» **Activity**
Exactly the lines from the one with "1514x1035 pixels." through the end of the data below must be set down, and no pictures with them.

*** Opening of Excerpted data ***

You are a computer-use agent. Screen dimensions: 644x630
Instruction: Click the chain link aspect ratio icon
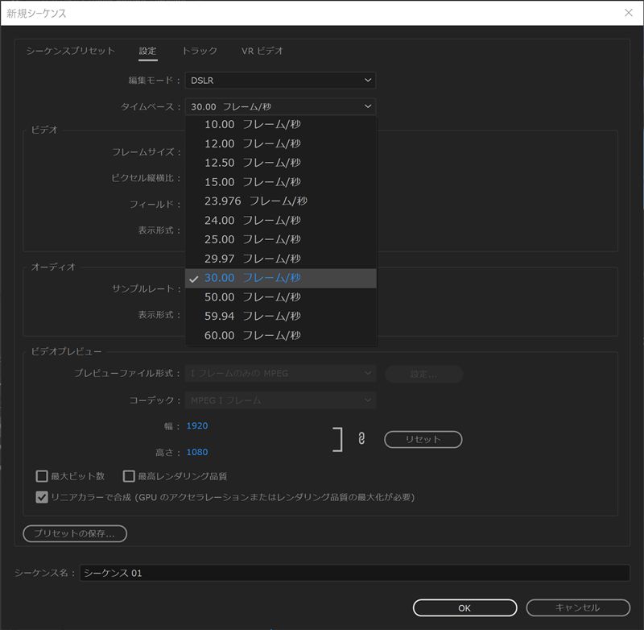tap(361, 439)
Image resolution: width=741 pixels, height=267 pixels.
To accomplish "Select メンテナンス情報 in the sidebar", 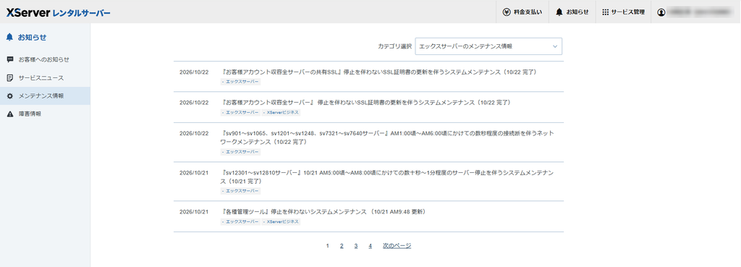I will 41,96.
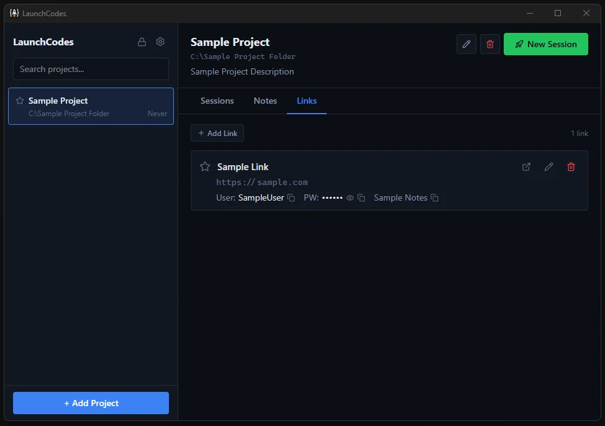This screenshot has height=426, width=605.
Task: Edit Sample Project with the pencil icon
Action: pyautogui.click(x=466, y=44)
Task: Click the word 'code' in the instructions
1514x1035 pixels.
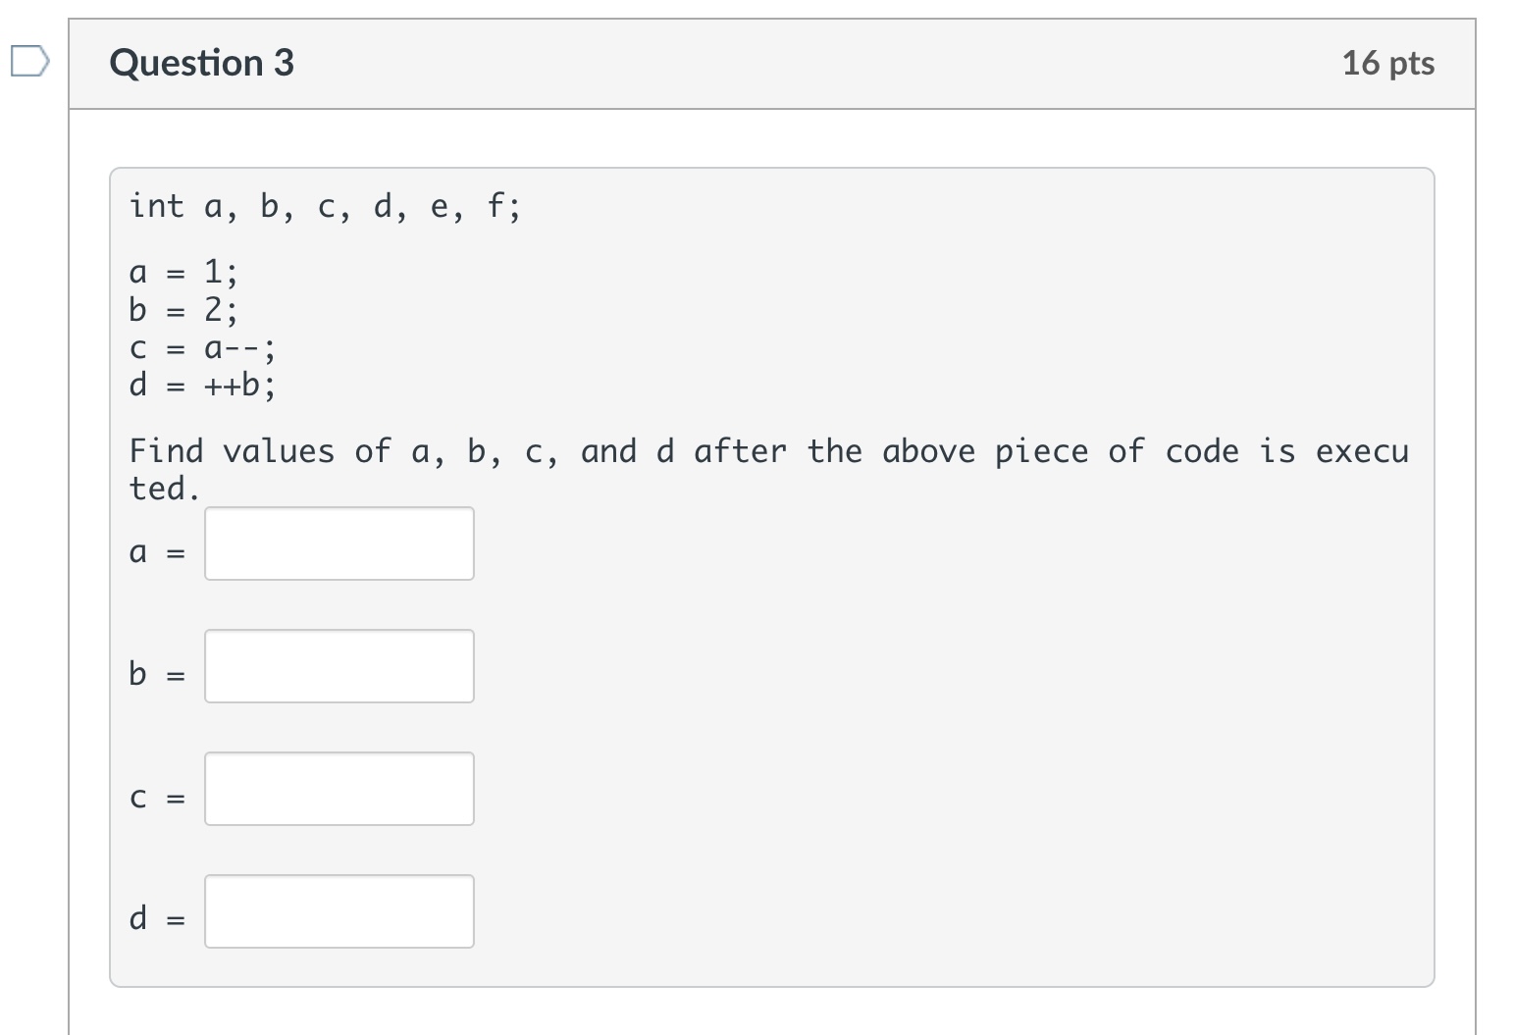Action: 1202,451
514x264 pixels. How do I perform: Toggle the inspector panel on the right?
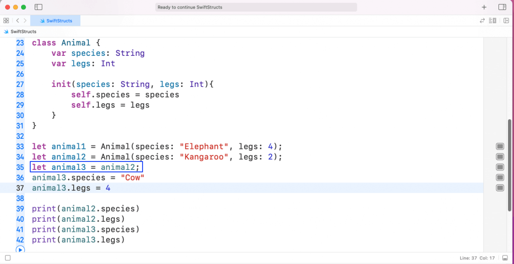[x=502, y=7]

*** Close of Excerpted data ***

» **Task answer**
1514x1035 pixels.
Action: 1202,451
514x264 pixels. How do I perform: Toggle the inspector panel on the right?
[x=502, y=7]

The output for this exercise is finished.